## YOUR TASK
Continue the thread about pausing database migrations while WAL segments wait for archival, picking up after its final comment.

Indicator: Number of WAL segments pending archival
Source: Query primary (see below)
Action: Pause migration if pending wal queue length is greater then configurable threshold
Parameter: threshold
Needs prometheus: No
WAL archival is crucial to database recovery objectives and potentially also availability upon failover scenarios (depending on implementation).
Once a certain threshold (configurable, defaults to what's necessary for GitLab.com) is crossed, we stop data migrations to let the system recover and work on the backlog of WAL segments before the migration resumes.
The number of WAL segments pending archival can be retrieve with below query or through prometheus.
@krasio Umh, so I "stole" this from here, which is what we're currently using to report the "number of WAL files pending archival" metric to prometheus.
Since this worked (and you are right about the PG10 rename), I was curious and found we seem to have some sort of backwards compatibility going on still:
gitlabhq_production=> \df pg_current_xlog_location List of functions Schema | Name | Result data type | Argument data types | Type --------+--------------------------+------------------+---------------------+------ public | pg_current_xlog_location | pg_lsn | | func(1 row)CREATE OR REPLACE FUNCTION public.pg_current_xlog_location() RETURNS pg_lsn LANGUAGE sql STABLEAS $function$ SELECT pg_current_wal_lsn(); $function$
I'm not aware this came through gitlab-rails, so I suspect this is .com specific. Thinking it may be time to clean this up, although we would first have to adapt the monitoring queries accordingly.
@alexander-sosna FYI - do you happen to know more context around this?
Note: We should check if any of those functions are not supported by Amazon Aurora. I know that at least pg_is_in_recovery is not supported, so this could be a blocker.
We should not release this until #342093 (closed) is completed and we add a release post announcement with the consensus from gitlab-org/gitlab#342542. I expect this to be done mid next milestone, so we will be able to add this starting in %15.0.

## SOURCE MATERIAL
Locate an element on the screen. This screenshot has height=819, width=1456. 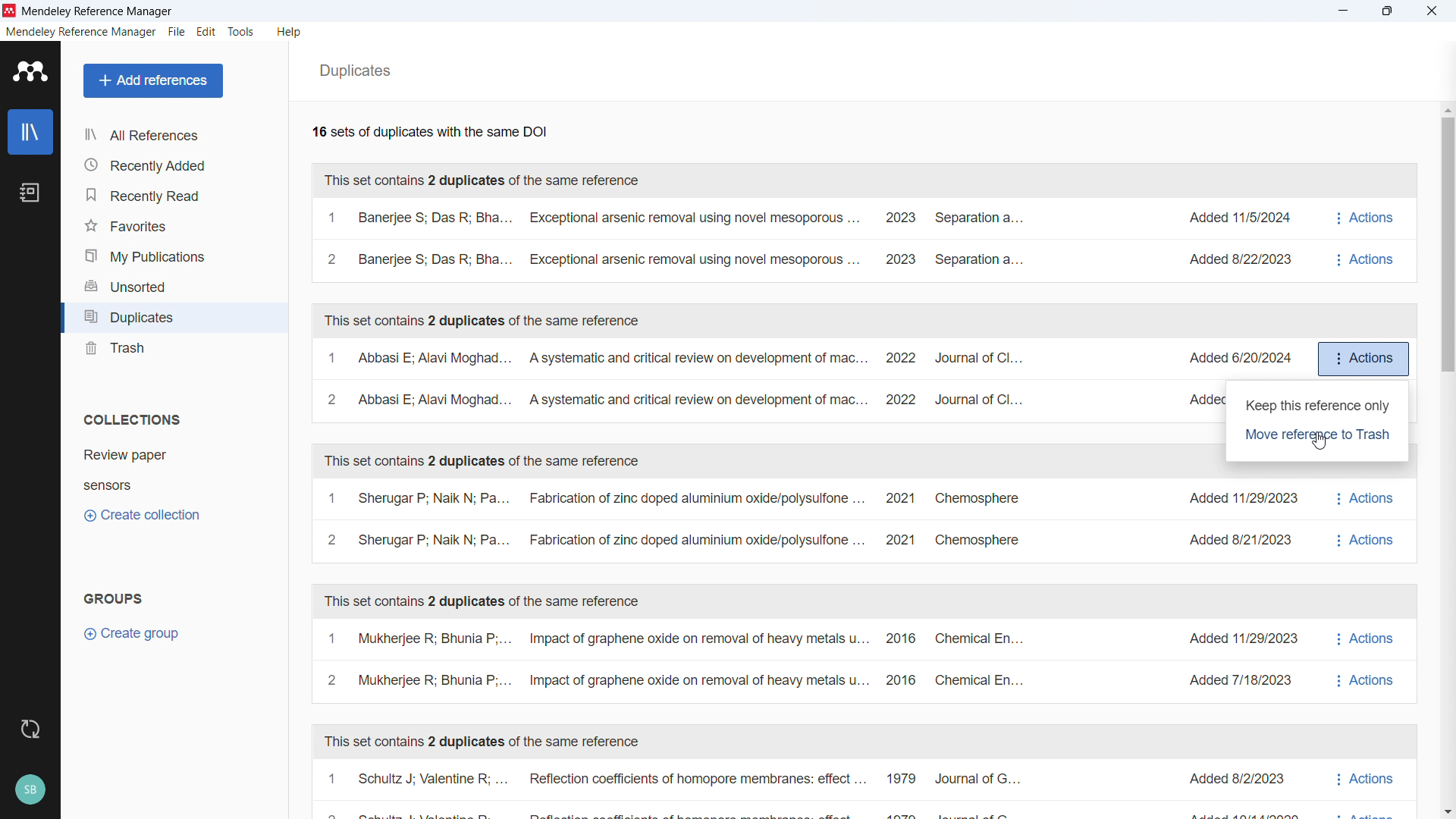
trash is located at coordinates (173, 347).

## EXERCISE ANSWER
Edit: maybe %15.1 if we want to allow those instances to upgrade to %15.0 before switching Databases. We'll have to think about that
@iroussos Thanks, will keep this in mind. I think we may be even able to skip the pg_is_in_recovery part - if we're trying to execute background migration and the primary database is in recovery (not sure if both these can happen at the same time) we probably have bigger problems.
Also we (at least I) do not know the exact implementation we gonna have, as @abrandl mentioned in one of the related issues that if such signals fail we'll just ignore them and move on:
In any case, we'll implement this signal checking as optional - in case of a lack of permissions, we simply won't have this signal to work with (and don't error out).
Right @krasio - let's implement this fail-safe and carry on in case we are unable to get an indicator.
@iroussos Aren't we breaking stuff for Aurora today anyways? Sorry I haven't been following, but isn't our load balancing code already not compatible with Aurora?
[..] let's implement this fail-safe and carry on in case we are unable to get an indicator.
I would say that if the pg_is_in_recovery is important that we should hold off for a milestone and properly release the feature. I am personally not sure if other functions like last_archived_wal are also not supported, but @mattkasa could check the query while working on #342093 (closed) if we really want to get this out.
Or we should catch and recover from unknown functions, but this may be tricky and too much work added
ERROR: Function pg_last_xact_replay_timestamp() is currently not supported for Aurora
Aren't we breaking stuff for Aurora today anyways? Sorry I haven't been following, but isn't our load balancing code already not compatible with Aurora?
Only load balancing is not working right now and there are multiple instances running GitLab with Aurora (even above 2k users), just with load balancing disabled. We don't want to break those instances by shipping a feature that will have to run on all instances when a background migration is executed.
If one is on Aurora, their migration doesn't slow down based on those signals today and won't slow down when we release it, because their database is unsupported. I don't see harm in that, do you?
Even if we don't want to release the feature right away, I don't see why we would need to hold off from implementing this. It's useful for .com and can be behind a feature flag easily (and it can be made optional, see above).
@abrandl We are covered as long as this is not causing errors for instances running with Aurora. That was the purpose of my original note, that we should be careful not to run this query on Aurora or recover from errors; otherwise we should wait.
As long as we do not break those instances, we can address this in any way we deem fit: we can feature flag it, recover form errors or approach it in a different way :-)
Nice, thanks @krasio! I'll push a few pieces for working with signals next, and then we can plug this in.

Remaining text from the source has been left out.